Juan Pablo Grass

Personal information
- Full name: Juan Pablo Grass Galvez
- Date of birth: 6 June 1980 (age 46)
- Place of birth: Bermejo, Bolivia
- Position: Forward

Team information
- Current team: Independiente Petrolero (interim)

Youth career
- The Strongest

Senior career*
- Years: Team / Apps / (Gls)
- 1997: The Strongest /  / (0)
- 1998–2000: Independiente Petrolero /  / (23)
- 2001: Real Potosí /  / (9)
- 2002: Independiente Petrolero /  / (4)
- 2003: Stormers San Lorenzo
- 2004–2006: Real Potosí /  / (8)
- 2006: Fancesa /  / (4)
- 2007: Independiente Petrolero
- 2016: Fancesa
- 2017: Alcalá

International career
- 1999: Bolivia U20

Managerial career
- Independiente Petrolero (youth)
- 2022: Independiente Petrolero (interim)
- 2023: Independiente Petrolero
- 2024: Nacional Sucre
- 2026–: Independiente Petrolero (assistant)
- 2026–: Independiente Petrolero (interim)

= Juan Pablo Grass =

Bolivian football and manager (born 1980)

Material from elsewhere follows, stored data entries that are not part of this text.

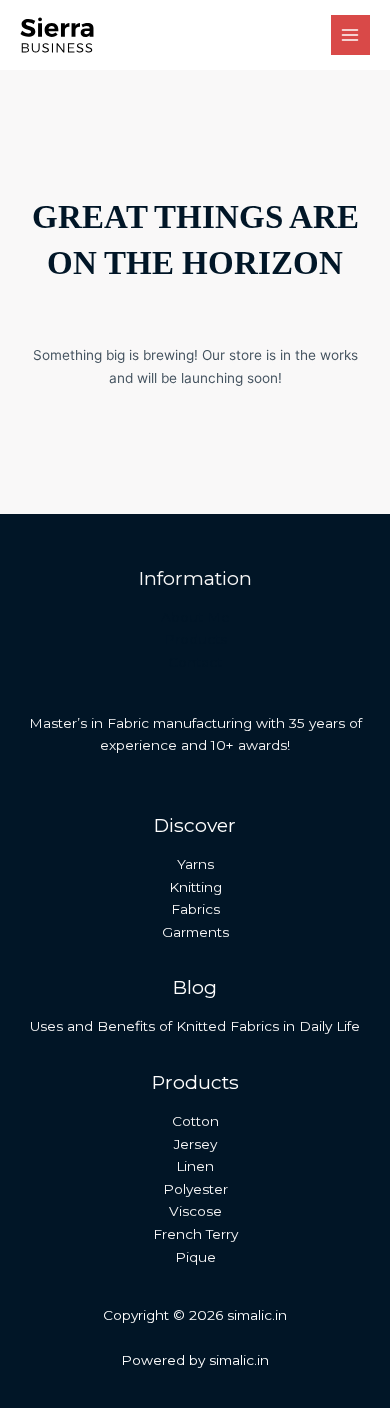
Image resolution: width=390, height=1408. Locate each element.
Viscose (195, 1211)
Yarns (195, 864)
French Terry (195, 1234)
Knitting (195, 887)
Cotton (195, 1121)
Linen (195, 1166)
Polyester (195, 1189)
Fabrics (195, 909)
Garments (195, 932)
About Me (195, 617)
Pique (195, 1257)
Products (195, 639)
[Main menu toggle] (350, 34)
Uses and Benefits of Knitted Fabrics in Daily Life (195, 1026)
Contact (195, 662)
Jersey (195, 1144)
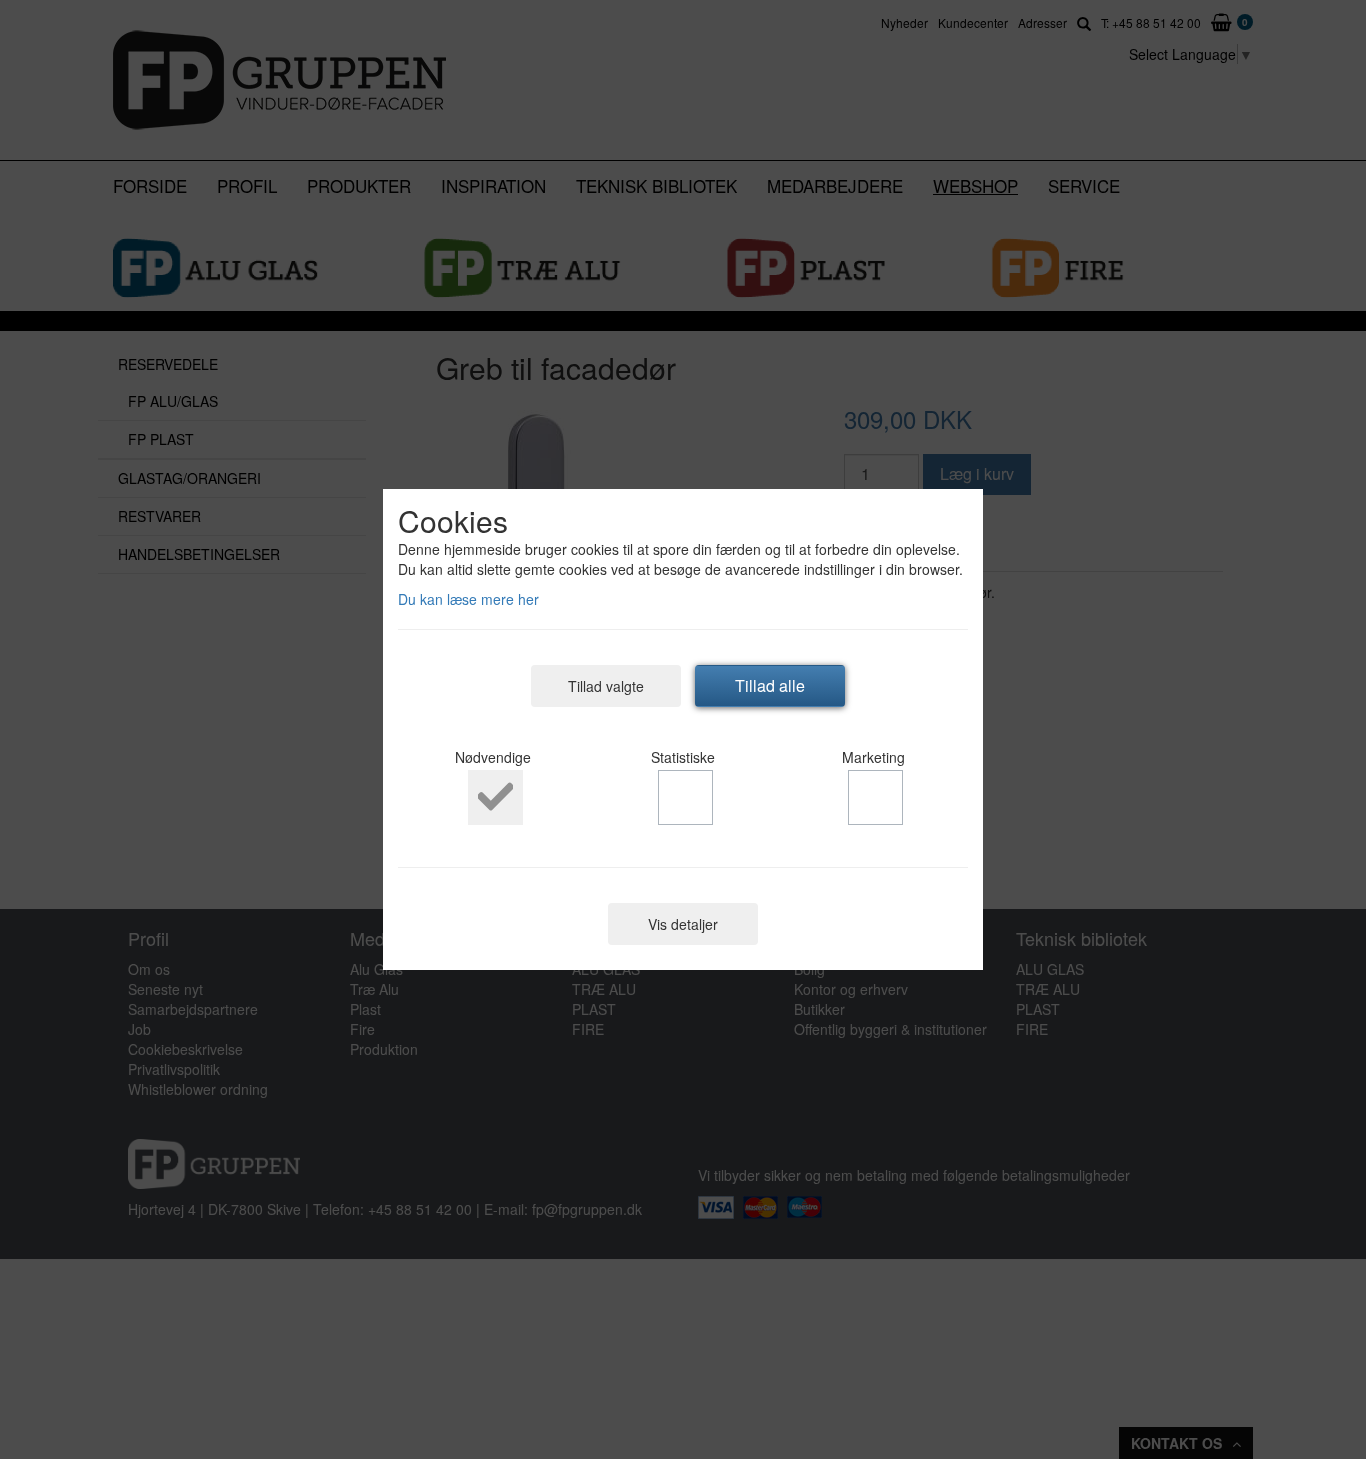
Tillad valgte (606, 686)
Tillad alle (770, 685)
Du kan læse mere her (468, 599)
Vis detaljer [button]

Juan Pablo Grass Galvez (born 6 June 1980) is a Bolivian football manager and former player who played as a forward. He is the current interim manager of Independiente Petrolero.

==Playing career==
Born in Bermejo, Grass made his senior debut with The Strongest on 16 March 1997, in a 2–0 win over Independiente Petrolero. He moved to the latter club in the following year, scoring 23 league goals within three seasons.

Grass spent the 2001 season with Real Potosí, before returning to Independiente in the following year. He then represented Stormers San Lorenzo in the 2003 campaign, before rejoining Potosí in 2004.

Grass played for Fancesa in 2006, before rejoining Independiente for a third spell in 2007. He also played for Fancesa in 2016, before appearing with Alcalá in the following year.

At international level, Grass represented the Bolivia national under-20 team in the 1999 South American U-20 Championship.

==Managerial career==
After retiring, Grass worked as manager of the youth teams of his main club Independiente. On 9 September 2022, he was named interim manager of the first team, after Marcelo Robledo resigned. In November, he was named manager for the upcoming season, after Rodrigo Venegas left.

On 16 February 2023, with just three matches into the new campaign, Grass was sacked. After managing Nacional Sucre in the following year, he returned to Independiente in 2026, being initially an assistant before being appointed interim on 6 August of that year.